The likelihood is that if your child has undiagnosed autism then they will feel that there is something wrong with them.  They will feel that they don’t exactly fit in, but they won’t know why.  They may become alienated and lonely, but if they know that they have autism then they would know that there is a perfectly good reason why they don’t feel the same as everyone else, they would know that there are plenty of other people out there just like them and that they are not abnormal.

It is perfectly understandable that people don’t want Social Services to interfere in their lives – but why would they?  Unless you contact them, they won’t even know your child has been diagnosed.  And anyway, even though they may not be able to get it right every time, they are a perfectly good resource if you find you do need them somewhere down the line. 

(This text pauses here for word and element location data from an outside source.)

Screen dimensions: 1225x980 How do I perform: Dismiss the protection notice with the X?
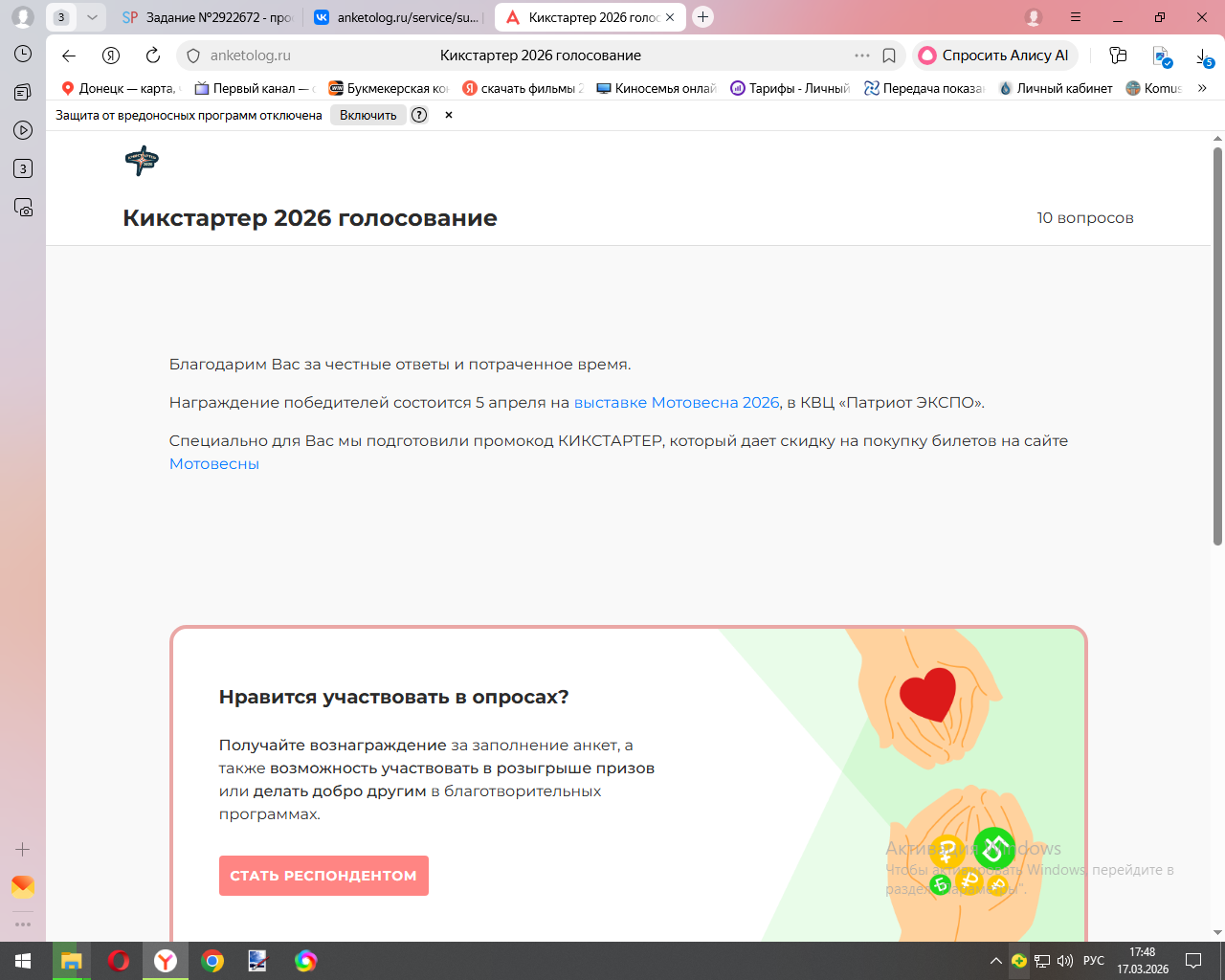(x=449, y=115)
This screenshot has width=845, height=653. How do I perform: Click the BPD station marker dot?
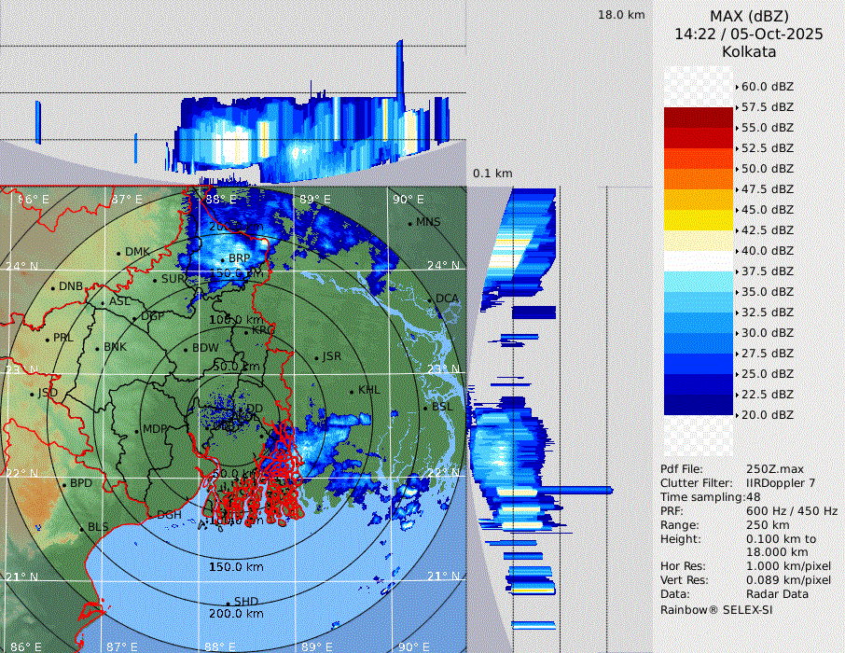coord(64,485)
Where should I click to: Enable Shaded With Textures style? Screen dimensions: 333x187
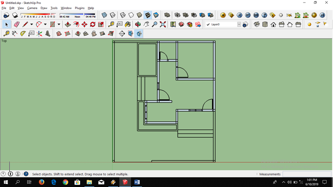(x=148, y=15)
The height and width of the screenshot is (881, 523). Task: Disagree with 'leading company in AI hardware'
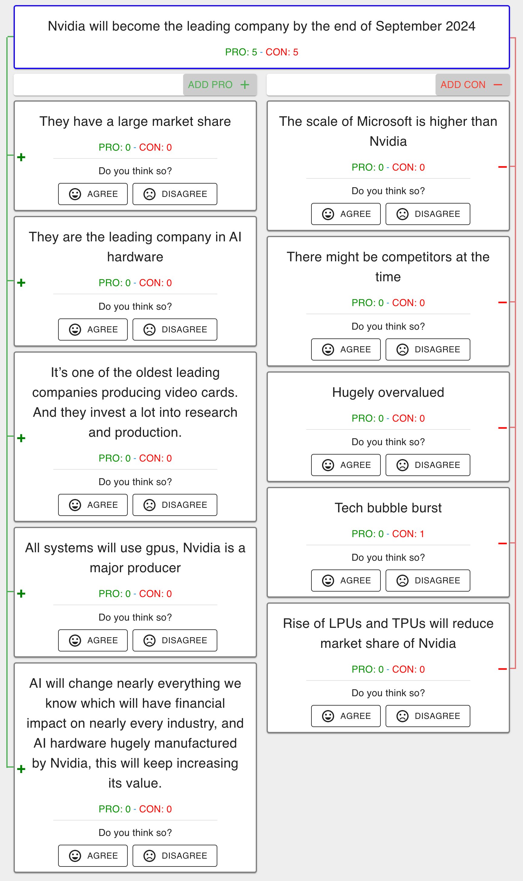coord(175,330)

The point about a medical diagnosis/child`s personality is a fair one; but just because your child gets a diagnosis doesn’t mean they have to change – they will still be the same child with the same personality.  Anyway, autism doesn’t make your personality, it is just a part of how your brain works.  Even though I am fairly positive about autism I have had a lot of struggles with it over the years.  I have managed to change certain aspects of it, and I don’t believe that has affected my personality whatsoever.

 

Pros:

  • Getting a diagnosis allows you to finally put a name to any issues you may have been having.  What I mean by this is, especially as you get older, you may start wondering why you find it hard to be in busy places, why you get anxious and panicky, or any number of other things.  The stress of having to deal with these things is bad enough, but if you add that to not knowing why you have them in the first place, it becomes a pointlessly stressful situation.
  • It gives you access to a whole host of services.  There are a lot of services set up to help people with autism, and your child will be autistic whether you get them diagnosed or not.  They will have all the same issues other autistic people have, but all those other autistic people will have access to the services – your child wont.
  • Also, people who get diagnosed will be able to look at other people who have been diagnosed with autism, talk to them and find out what they did to make life easier for themselves, and find out what they can do to help themselves.  If you are undiagnosed, not only do you miss out on services, but you miss out on other people’s experiences.
  • It will actually give your child a lot more self-confidence.  This is true whatever age you are diagnosed at, but especially so for children, who struggle to understand why they are behaving in the way they are.  If they can understand what it is that makes them behave in this way they actually gain a lot more confidence and self-belief, and it is easier to then tackle the bad parts of autism.

 

I still believe that being diagnosed is the best thing for somebody with autism.  If it was anything else you wouldn’t even think twice.  I think you can still take matters in to your own hands and do what you think is best for you and your family – a diagnosis confirms that you are doing the right thing – there is no need to let professionals take over.  And your child doesn’t have to tell anyone they don’t want to tell, that they have autism.  The label won’t follow them around if they choose not to tell people, but if they behave in certain ways without diagnosis, people will remember, and that will follow them around.  In my personal opinion I think it is best to get your child diagnosed as early as possible, just so it is clear what is going on.  I wouldn’t have a go at anyone who didn’t get their child diagnosed until that child was old enough to make that decision themselves.  But I just feel that in my own life, being diagnosed was a huge turning point in allowing me to get control of some of my behaviours and to become more confident.